Wednesday, September 7, 2011

Unit Tests Aren't Expensive

A short time after developers start adopting unit tests, by this I'm meaning committing to unit tests and looking at good test coverage, grumblings will start. Someone will want to make a design change, and by doing so they break a large number of existing tests. All of the sudden it sinks in that now that there are unit tests in addition to existing production code, changes like this look twice as big or bigger. This can be a crisis point for a project. Having unit tests appears to mean that code is less flexible and change is significantly more expensive. This attitude couldn't be farther from the truth. Unit tests aren't expensive. Change is expensive.

The first thing we need to look at is why the unit tests are breaking. Often when developers start writing tests the tests can be overly brittle merely due to inexperience. In these cases it is a learning experience and hopefully the fixed up tests will be a little more robust than they were before. Still, even with well sculpted unit tests guarding the code's behaviour, developers will find reasons to justify changing that behaviour. The presence of unit tests, now broken unit tests, doesn't make that change expensive, it just makes the true cost of that change visible. Making behaviour changes to an existing code base (that has already committed to some form of acceptance testing, and likely is already out in production) is a very costly exercise. Breaking unit tests are demonstrating what the cost of that change is up-front. Without the unit tests, the deposit you pay up front for the change is smaller, but the rest of the cost is charged with interest in the forms of risk and technical debt. Unit tests show you exactly what is dependent on the behaviour as it was when you first committed to it. You have a clear map not only to fix the tests, but ensure that you can fix the code documented by the tests to suit the desired new behaviour. Without that map, you're driving blind and only regression tests are going to find the spots you miss if you're careful, or it will be your customers that find them if you're not.

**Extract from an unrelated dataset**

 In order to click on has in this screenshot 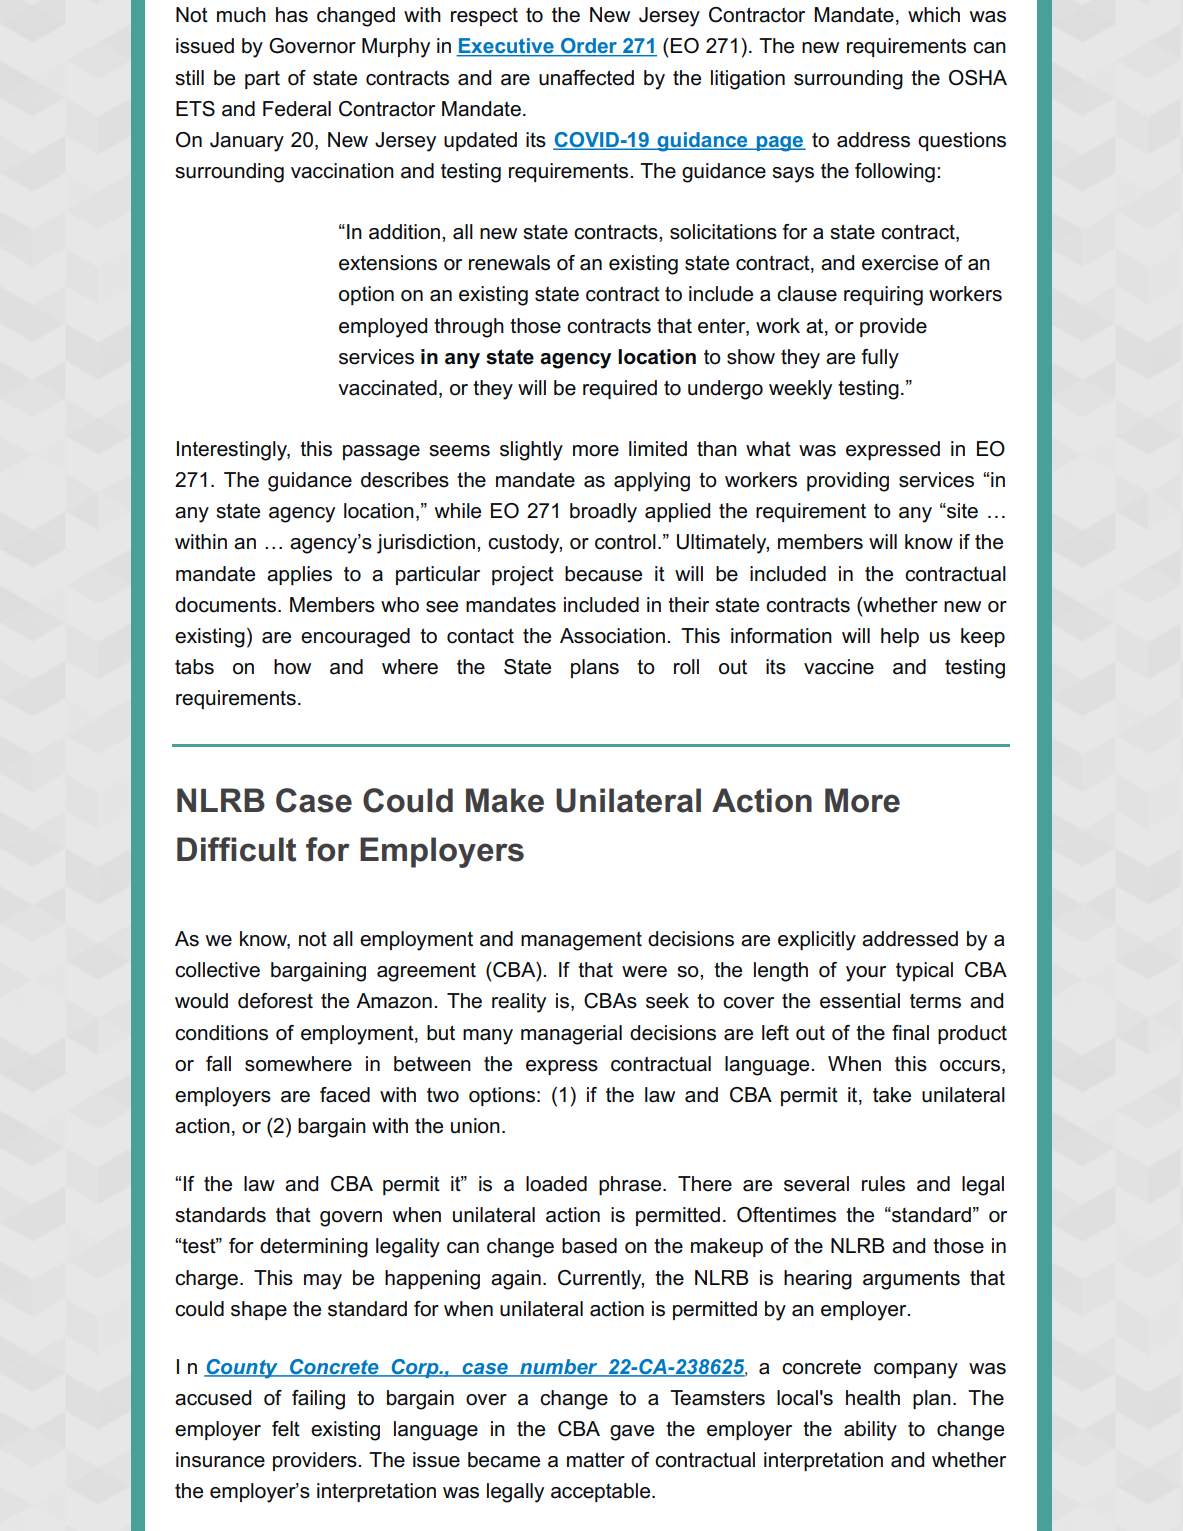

So, how do you keep the cost of change under control? An obvious answer would be to identify all change before coding starts, and allowing no change until coding finishes. This would be a motto for BDUF (Big Design Up Front) advocates, but in the realm of typical business software this really doesn't work. By the time coding starts and the customer actually sees implementation they are already thinking about changes. The Agile solution is to implement only the minimum functionality you need to meet requirements as you go. Often the biggest contributor to these kinds of large behaviour changes are due to development teams trying to save time in the future by implementing code that isn't necessary now. Classic reasons include over-engineering solutions, scope creep, or committing to a particular technology/framework on the basis that it may solve problems you might encounter, just not right now. Other ways to avoid large change costs is by embracing constant re-factoring. Get in the habbit of including small improvements into your code as you implement new features. Introduce base classes for common code, delete stale code with a vengeance. Any improvement to reduce the overall size of the code base should be a very high priority. Don't leave things for later, because that is debt that starts accumulating interest as new functionality comes to depend on it, or reproduces it for the sake of consistency.

On a side note:
Writing software can be like a game of chess. You don't walk up to a match with a memorized set of moves that will guarantee victory. This isn't tic-tac-toe. You've got to be prepared to adapt to the opponent that is your customer, your manager, your budget; and you've got to be prepared to sacrifice pieces in the hopes of winning the game. A developer with over-engineered code is like a player that values each piece on the board too highly. A lot of time and sweat has been spent in the code and you cannot justify sacrificing it when the demands of the game deviate from the original plan. The result is putting even more sweat and time into the solution and the resulting choice of moves doesn't win you the game, they lose it and the customer walks away.